Photo: Susana Cipriano from Pixabay

A great paradox is that the activists targeted the Cannes Film Festival, which only a few days ago showed every sign of submission to the struggles of the far Left.

The cities of Cannes and Nice on the French Riviera were targeted by a sabotage act against the electrical grid over the weekend of May 24th and 25th. Responsibility for the attacks has since been claimed in a statement by anarchist groups, who say they wanted to “cut off the power to what is destroying us.”

Since Friday 23rd, three attacks have been carried out against electrical installations in the Var and Alpes-Maritimes departments on the French Riviera. Electrical substations and transformers were set on fire and pylons were sawn through: the targeted damage left hundreds of thousands of homes without electricity. 160,000 homes were affected in Cannes and 45,000 around Nice.

The target was the Cannes International Film Festival, accused in the statement of serving as “a showcase for a grandiloquent French Republic, defender of the values of progress on the international stage, but above all the world’s second largest arms exporter.” Also targeted were leading industrial groups based in the Cannes and Nice areas—companies accused of sowing death by enabling preparations for war. The aim was “to deprive Thales Alenia Space’s research centres and factories, its dozens of subcontractors, the French Tech start-ups that imagine themselves to be safe, the airport and all other industrial, military and technological establishments in the area”, the saboteurs said.

The investigation has not yet been able to determine who was directly responsible for the power cuts or who was behind the statement, but the police are taking the case “seriously.” The statement was posted on an ‘alternative’ website, Indy Media, which has hosted other claims of sabotage in the past. The site is linked to the far-left milieu in the city of Nantes, a very active breeding ground for environmental and anarchist activists mobilised around a planned airport in Notre-Dame-des-Landes, which has been fuelling extremist mobilisations for years.

In Cannes, the activists’ primary objective—to disrupt the festival—was not achieved, as the well-protected Palais des Festivals continued to be powered by generators that took over when the power was cut. Instead, it was the residents of the Cannes metropolitan area and public services that bore the brunt of this stunt by the far Left. Transport was temporarily disrupted and hospitals experienced operational disruptions. 
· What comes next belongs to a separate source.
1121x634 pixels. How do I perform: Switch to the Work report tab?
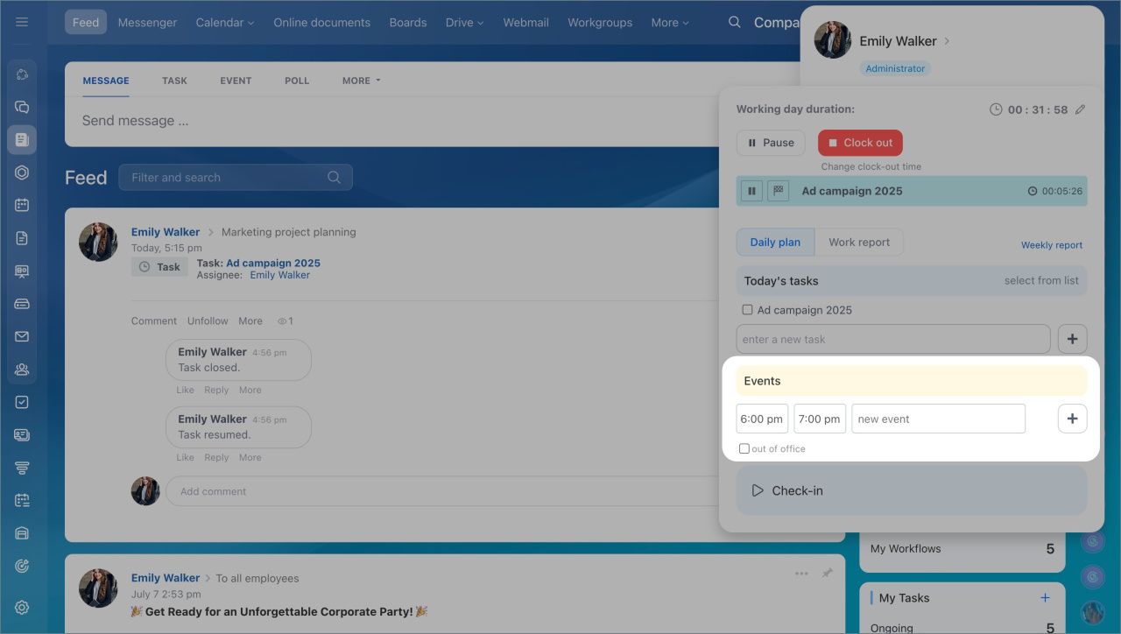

Following the incident, surveillance of electrical installations has been stepped up at the request of the minister of the interior.
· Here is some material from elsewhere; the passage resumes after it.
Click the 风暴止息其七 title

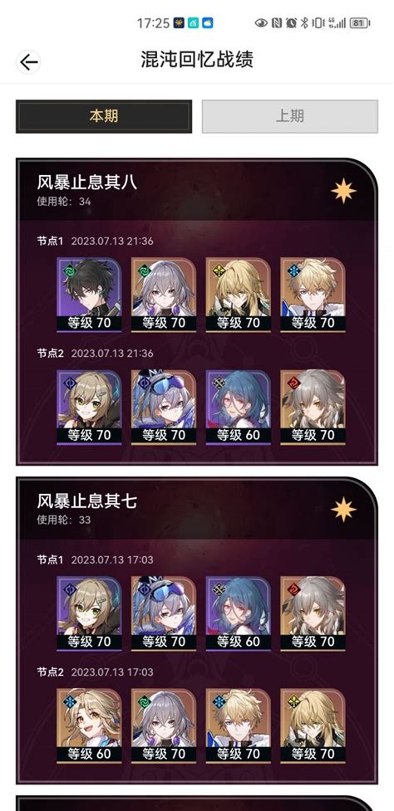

There is a paradox in the actions of those responsible for the sabotage, who targeted a cultural event, the Cannes Film Festival, which only a few days ago showed every sign of submission to the struggles of the far Left—from support for Hamas to the climate fight.

Hélène de Lauzun is the Paris correspondent for The European Conservative. She studied at the École Normale Supérieure de Paris. She taught French literature and civilization at Harvard and received a Ph.D. in History from the Sorbonne. She is the author of Histoire de l’Autriche (Perrin, 2021).